Last year's cluster had 300 VMs, which was a much higher price point, and the workload was write only.
This benchmark uses YCSB workloads A and B, which we though matches the usage we'll have on BigTable. The cluster is much smaller as well.
I shared my scripts from last year, it is pretty easy (although a bit expensive) to repro the numbers. Let me check if we can share this year's benchmark scripts as well.
I'm pretty surprised about the difference in latency though, throughput as you say will be different due to number of nodes.
For any given replication factor in Cassandra, overhead remains the pretty much the same irrespective of whether you have 300 or 3 nodes. So should the latency.
On top of that both BigTable and Cassandra use SSTables to store the data on disk (with all the compactiony goodness that goes with them), so I'm even more surprised that the difference in latency is so huge.
Would love to see the scripts for the benchmarks! I don't want to take away from a great product launch and I'm sure BigTable kicks arse in certain areas that Cassandra doesn't... I'm just surprised at the differences in latency.
Without knowing a lot more about their benchmark environment this go around, these bold statements are just about useless.
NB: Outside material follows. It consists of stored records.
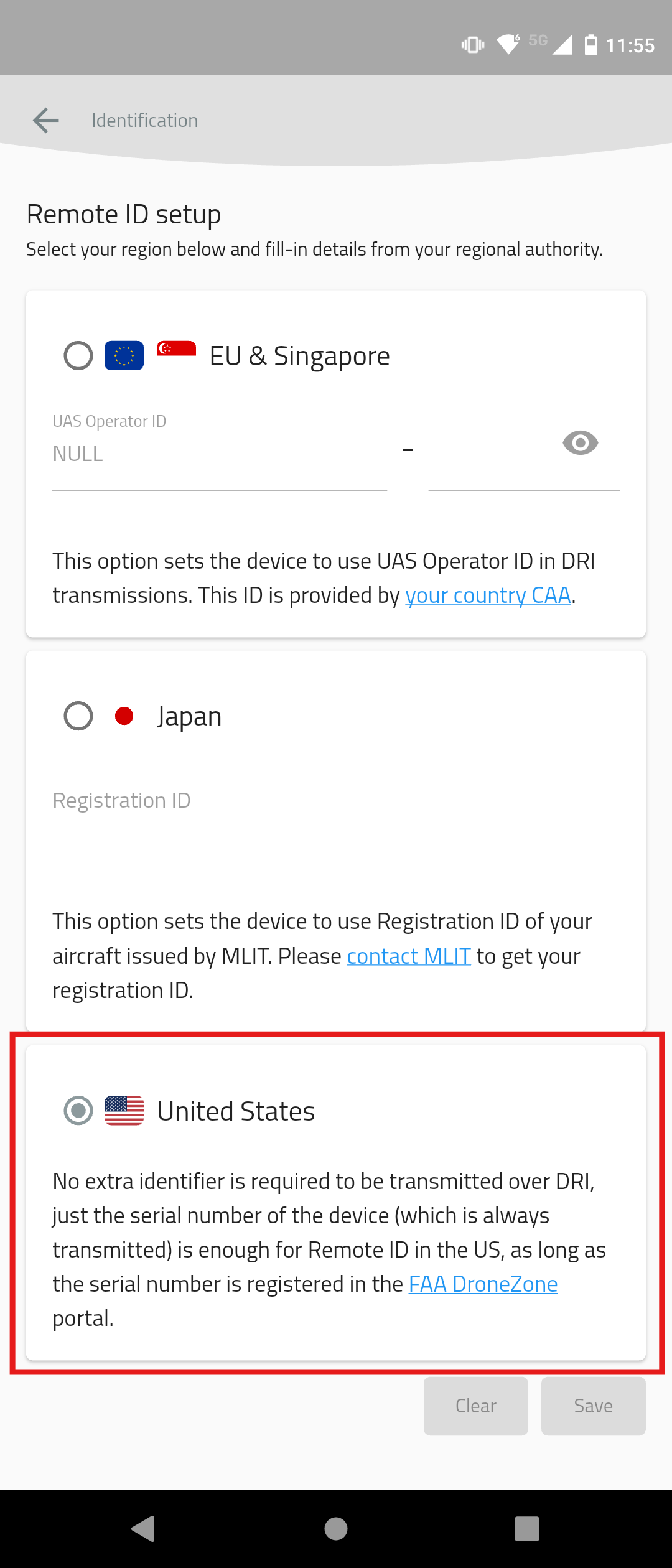
Task: Select the United States radio button
Action: coord(78,1111)
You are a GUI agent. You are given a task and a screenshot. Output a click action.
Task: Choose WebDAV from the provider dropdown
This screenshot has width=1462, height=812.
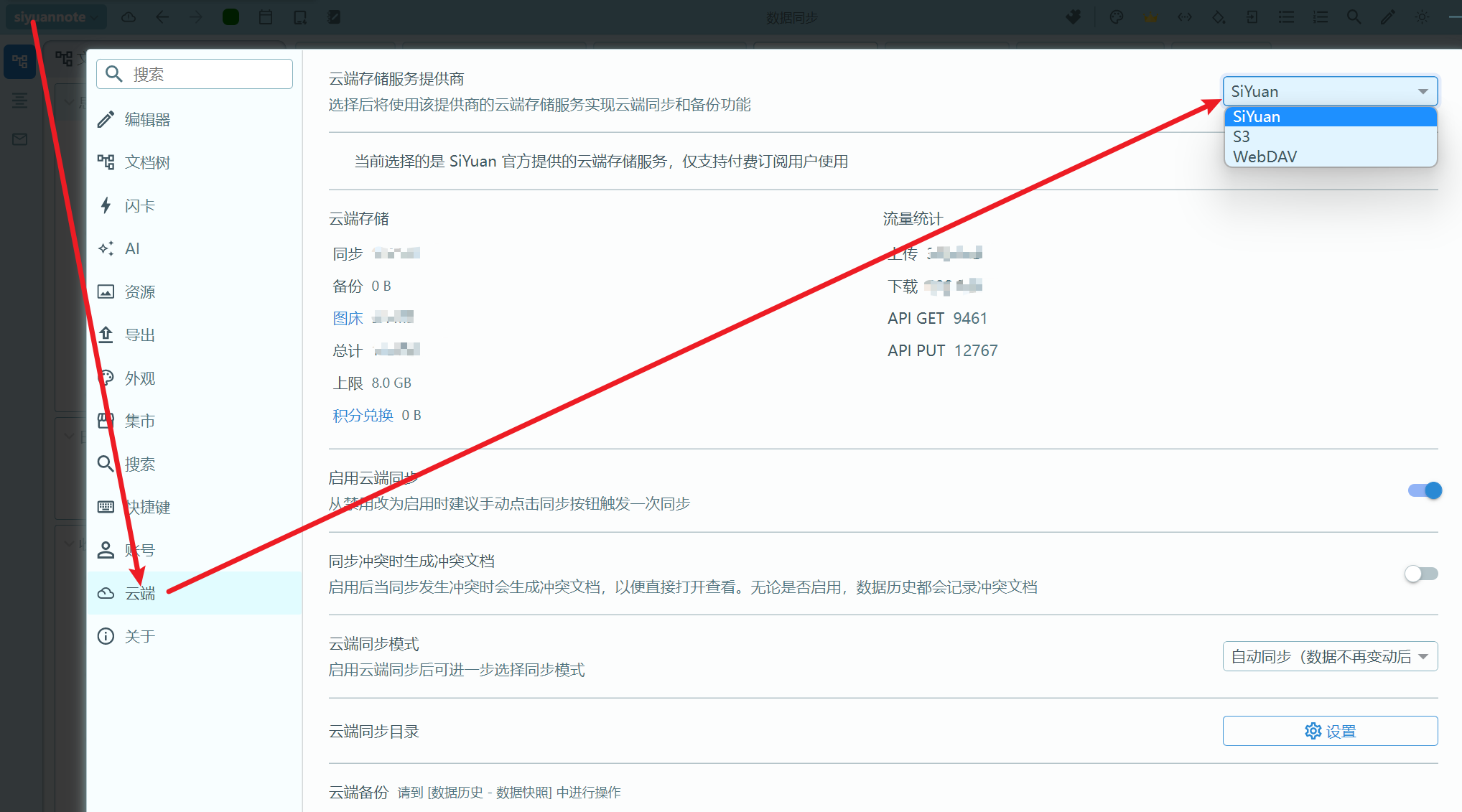tap(1265, 156)
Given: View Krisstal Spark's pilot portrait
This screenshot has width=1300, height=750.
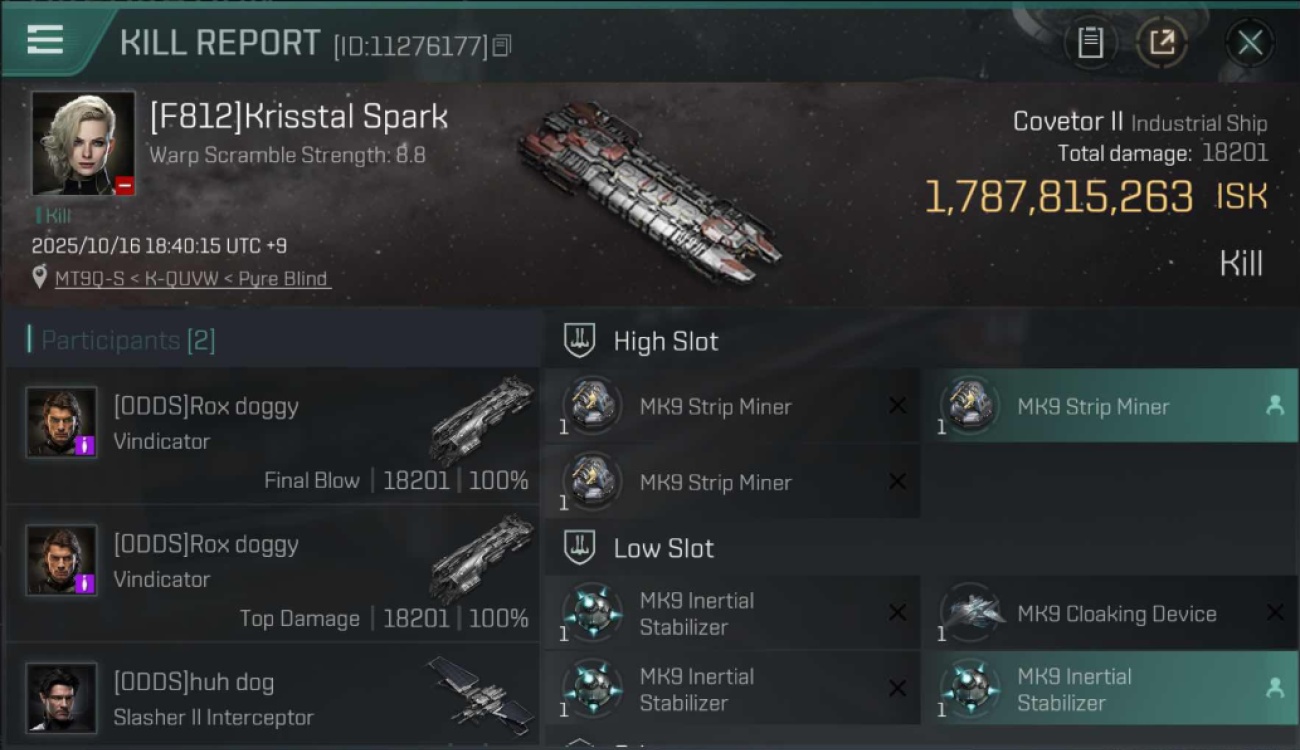Looking at the screenshot, I should 83,143.
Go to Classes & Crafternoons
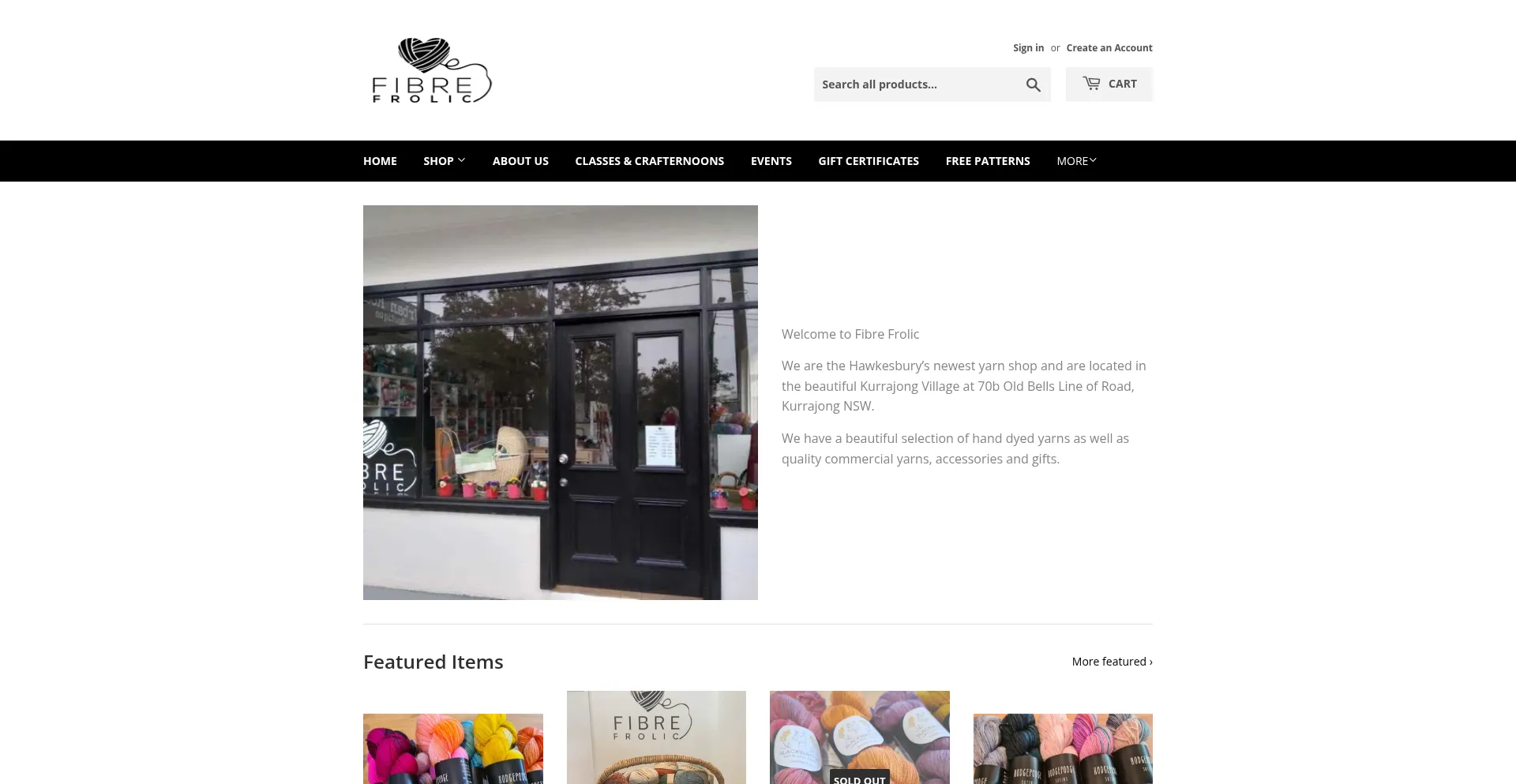 (x=649, y=161)
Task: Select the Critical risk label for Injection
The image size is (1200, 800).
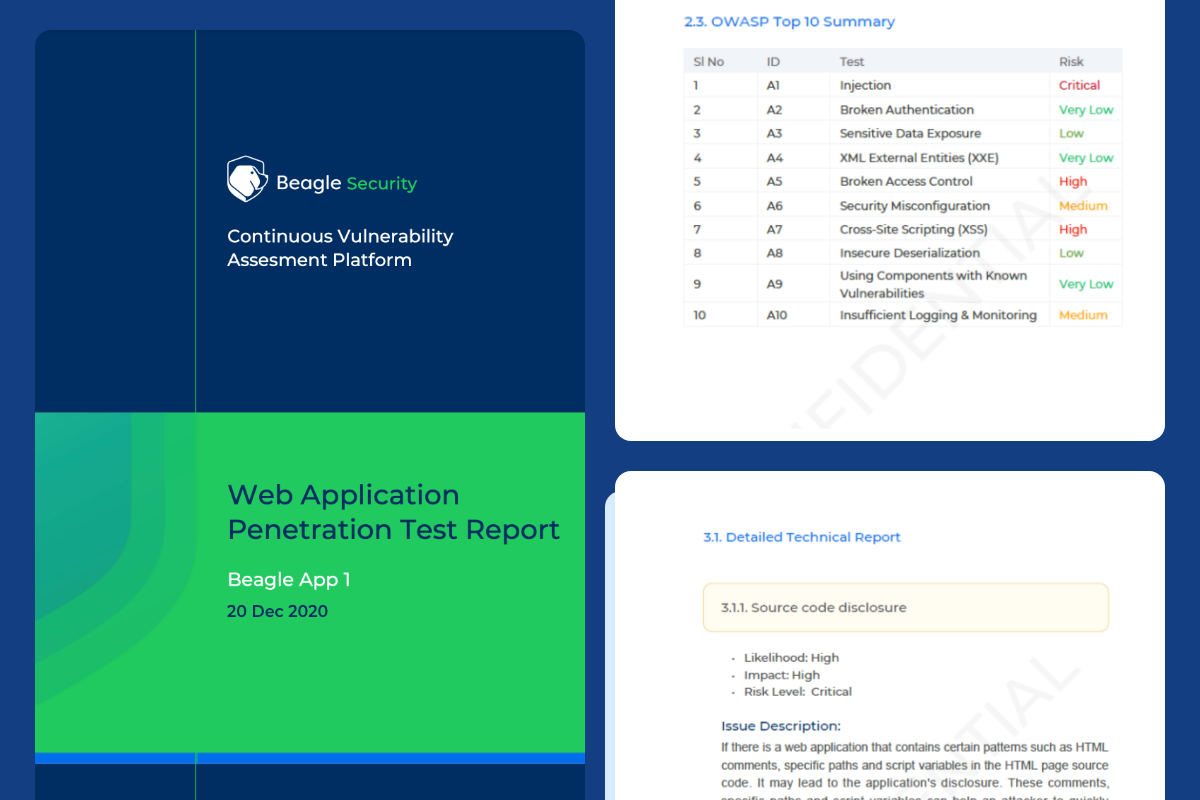Action: click(x=1078, y=85)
Let's hope further details follow.
Worst case, people are going to benchmark this independently and hopefully do a better job being transparent.
The gentleman who produced these benchmarks replied directly to this thread. He also has been very open with sharing his scripts and setups, so that you can reproduce it yourself. He encourages it actually!
You must be looking the median latencies. 99% latency was and still > 200ms. You can blame GC jitters for the much bigger variance. They should also show median and 95% latencies for this years number as well.